*MATERIALS PROVIDED*:
*** Block opens ***
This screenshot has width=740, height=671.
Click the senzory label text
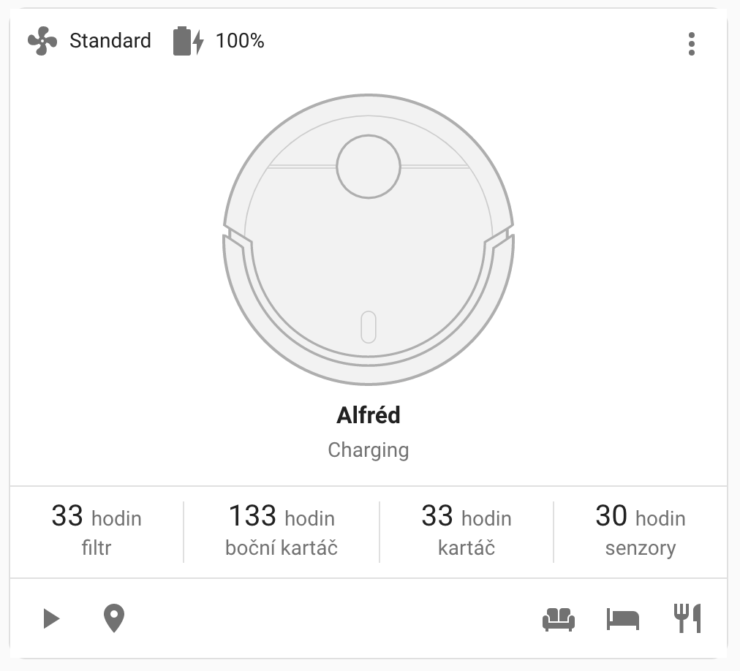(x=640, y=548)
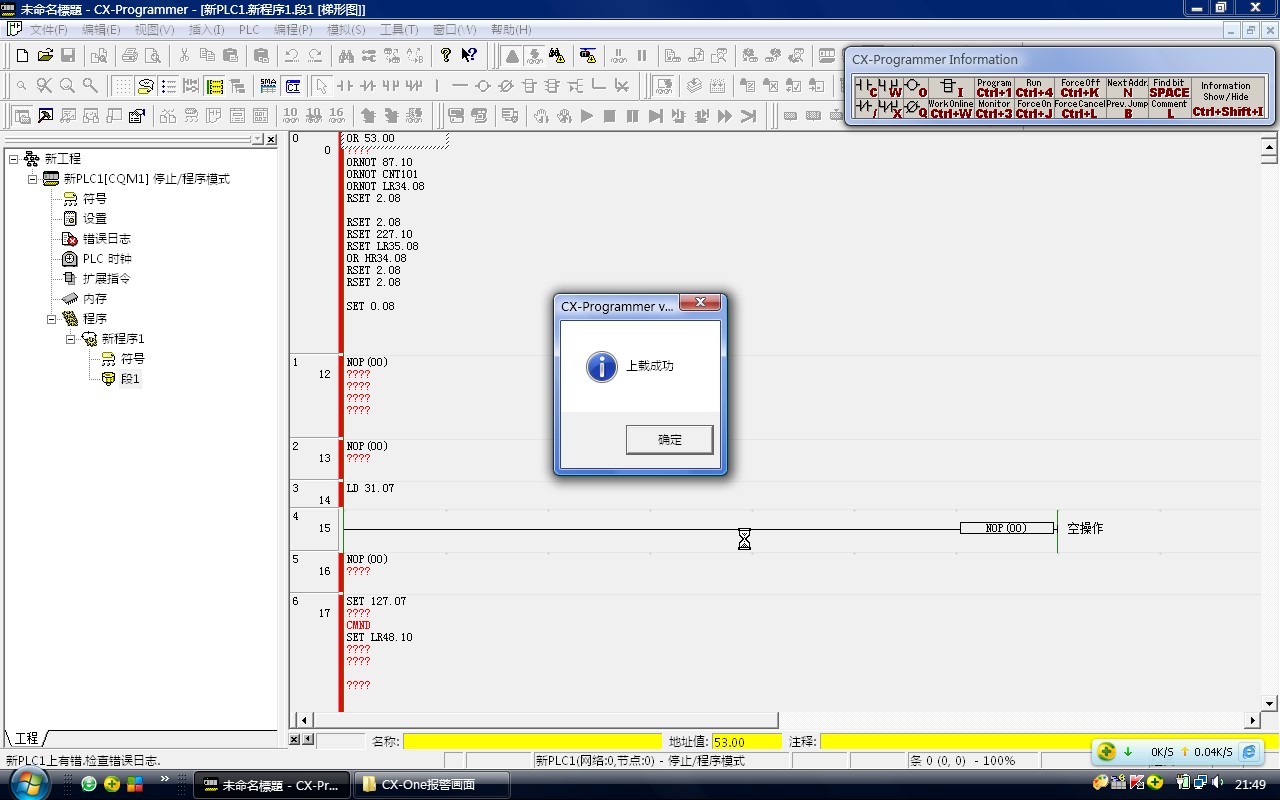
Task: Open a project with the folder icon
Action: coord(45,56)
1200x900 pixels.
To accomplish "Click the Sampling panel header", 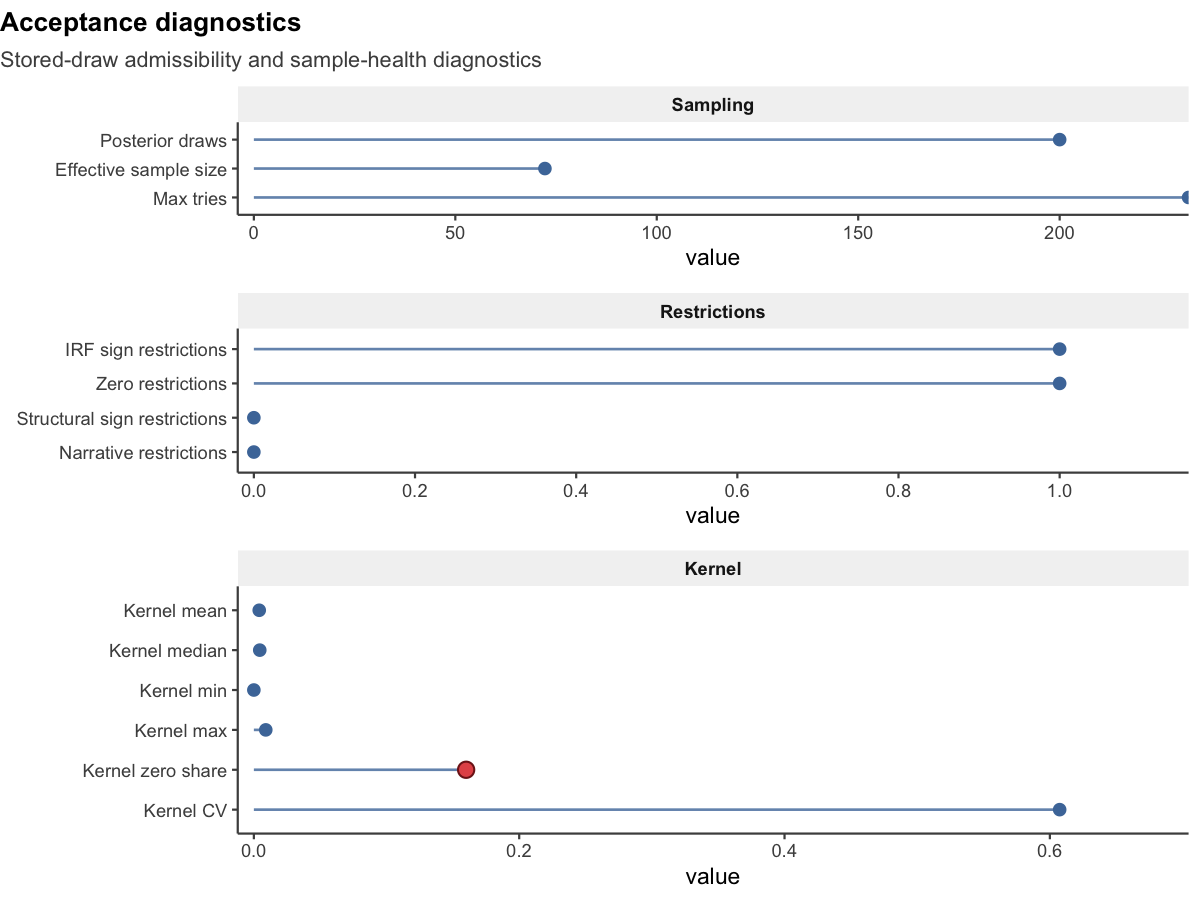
*** Block closes ***
*WHAT YOU SHOULD DO*: Write the listing out in full, exactly; no images.

*ANSWER FOR THIS EXERCISE*:
This screenshot has width=740, height=671.
Click the senzory label text
(x=640, y=548)
Task: Open a project with the folder icon
Action: coord(45,56)
1200x900 pixels.
To accomplish "Click the Sampling panel header", 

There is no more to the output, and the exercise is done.